KERX
- Paris, Arkansas; United States;
- Broadcast area: Fort Smith, Arkansas
- Frequency: 95.3 MHz
- Branding: ESPN Arkansas

Programming
- Language: English
- Format: Sports radio
- Affiliations: ESPN Radio

Ownership
- Owner: Pearson Broadcasting; (Pearson Broadcasting of Paris, Inc.);
- Sister stations: KTTG

History
- First air date: 1981
- Former call signs: KLEO Caulksville Arkansas (1981–1984) KXXS (1984–1985) KCCL-FM (1985–1993)

Technical information
- Licensing authority: FCC
- Facility ID: 40744
- Class: C2
- ERP: 50,000 watts
- HAAT: 140 meters (460 ft)
- Transmitter coordinates: 35°17′13″N 94°02′52″W﻿ / ﻿35.28694°N 94.04778°W

Links
- Public license information: Public file; LMS;
- Website: hitthatline.com

= KERX =

KERX (95.3 FM, "ESPN Arkansas") is an American radio station licensed to serve the community of Paris, Arkansas.
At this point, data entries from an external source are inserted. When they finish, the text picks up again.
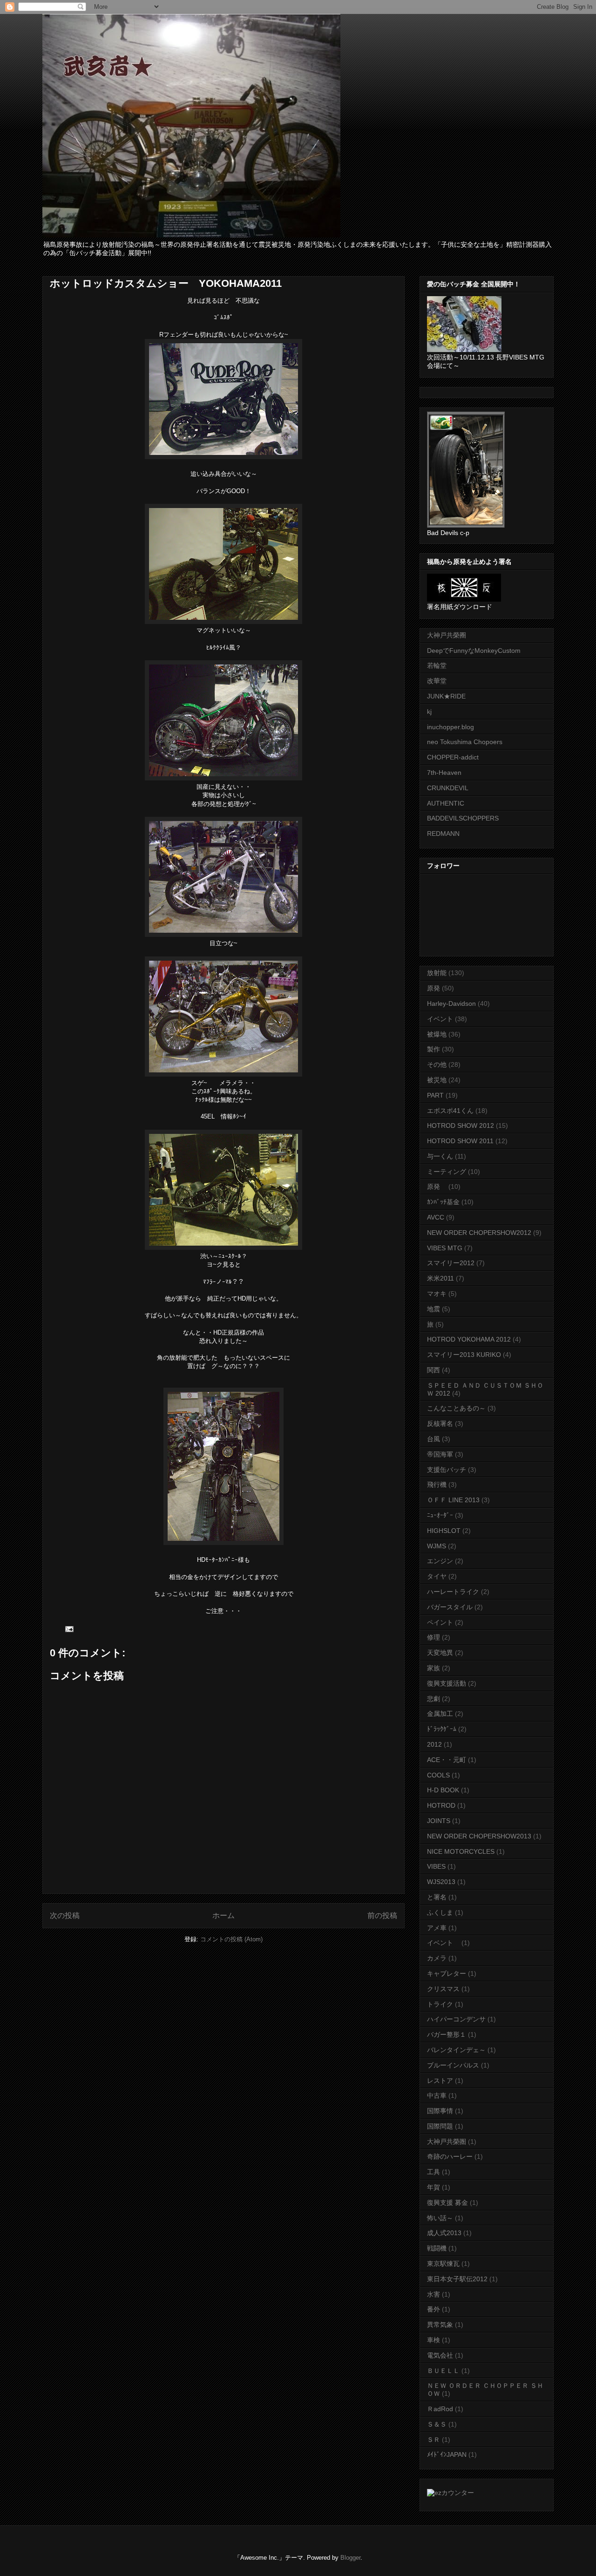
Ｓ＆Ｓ (437, 2424)
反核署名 (440, 1423)
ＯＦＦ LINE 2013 (453, 1500)
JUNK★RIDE (446, 696)
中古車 (437, 2095)
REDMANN (443, 833)
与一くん (440, 1156)
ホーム (223, 1915)
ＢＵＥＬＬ (443, 2370)
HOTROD (441, 1805)
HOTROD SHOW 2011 (460, 1141)
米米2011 (440, 1278)
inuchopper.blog (450, 727)
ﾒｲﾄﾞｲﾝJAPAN (447, 2454)
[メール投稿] (68, 1628)
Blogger (350, 2557)
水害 (433, 2294)
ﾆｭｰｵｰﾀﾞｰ (440, 1515)
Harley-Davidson (451, 1003)
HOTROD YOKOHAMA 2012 (469, 1339)
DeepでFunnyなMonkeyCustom (474, 650)
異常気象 (440, 2324)
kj (429, 711)
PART (435, 1095)
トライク (440, 2004)
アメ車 (437, 1928)
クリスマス (443, 1989)
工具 (433, 2172)
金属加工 (440, 1713)
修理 (433, 1637)
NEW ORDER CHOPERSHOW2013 (479, 1836)
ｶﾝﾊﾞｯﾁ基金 (443, 1202)
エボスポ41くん (450, 1110)
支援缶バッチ (446, 1469)
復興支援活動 (446, 1683)
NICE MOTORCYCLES (460, 1851)
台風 (433, 1439)
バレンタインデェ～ (456, 2050)
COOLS (438, 1775)
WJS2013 (441, 1881)
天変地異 (440, 1652)
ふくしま (440, 1912)
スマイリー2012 (450, 1263)
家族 (433, 1668)
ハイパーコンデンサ (456, 2019)
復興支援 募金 (447, 2202)
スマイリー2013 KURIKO (464, 1354)
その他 (437, 1064)
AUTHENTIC (445, 803)
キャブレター (446, 1973)
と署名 (437, 1897)
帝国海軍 (440, 1454)
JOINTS (438, 1820)
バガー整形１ (446, 2034)
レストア (440, 2080)
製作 (433, 1049)
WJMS (436, 1546)
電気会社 (440, 2355)
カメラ (437, 1958)
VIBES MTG (444, 1248)
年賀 (433, 2187)
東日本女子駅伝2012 (457, 2279)
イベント (440, 1019)
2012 (434, 1744)
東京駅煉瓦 (443, 2263)
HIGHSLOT (444, 1530)
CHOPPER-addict (453, 757)
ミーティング (446, 1171)
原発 (433, 988)
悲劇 (433, 1698)
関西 (433, 1370)
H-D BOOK (443, 1790)
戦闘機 (437, 2248)
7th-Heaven (444, 772)
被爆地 (437, 1034)
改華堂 (437, 681)
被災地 (437, 1080)
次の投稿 (65, 1915)
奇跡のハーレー (450, 2156)
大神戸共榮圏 (446, 2141)
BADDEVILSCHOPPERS (463, 818)
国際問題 (440, 2126)
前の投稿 (382, 1915)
The station is owned and operated by Pearson Broadcasting. The broadcast license is held by Pearson Broadcasting of Paris, Inc.

KERX broadcasts a sports radio format to the greater Fort Smith, Arkansas, area.
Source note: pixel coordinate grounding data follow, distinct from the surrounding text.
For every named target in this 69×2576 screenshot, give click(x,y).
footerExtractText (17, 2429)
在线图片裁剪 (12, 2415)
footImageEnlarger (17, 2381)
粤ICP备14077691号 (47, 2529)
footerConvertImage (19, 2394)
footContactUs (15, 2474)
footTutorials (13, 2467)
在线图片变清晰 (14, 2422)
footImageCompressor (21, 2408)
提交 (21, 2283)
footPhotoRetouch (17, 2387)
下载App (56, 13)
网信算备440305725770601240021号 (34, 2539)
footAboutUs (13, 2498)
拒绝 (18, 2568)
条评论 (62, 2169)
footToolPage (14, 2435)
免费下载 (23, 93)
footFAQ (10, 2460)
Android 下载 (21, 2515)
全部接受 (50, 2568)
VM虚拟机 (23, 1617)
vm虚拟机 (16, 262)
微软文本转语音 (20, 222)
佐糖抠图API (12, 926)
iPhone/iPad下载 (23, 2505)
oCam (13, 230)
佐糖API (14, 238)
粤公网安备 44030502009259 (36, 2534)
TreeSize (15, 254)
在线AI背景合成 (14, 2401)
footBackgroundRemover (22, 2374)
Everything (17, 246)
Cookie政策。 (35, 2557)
The station was assigned the call sign "KERX" by the Federal Communications Commission (FCC) on May 3, 1993.

==History==

Former branding (2007–2009)

Until December 21, 2007, KERX carried a modern rock music format under the branding "The X". From 2007 through 2009, the station aired a classic rock format branded as "The Rebel".

Previous branding (2009-2014)

From 2009 through 2014, the station aired an adult hits format branded as "Max FM".

In March 2014, the station switched to a sports radio format branded as “ESPN Arkansas".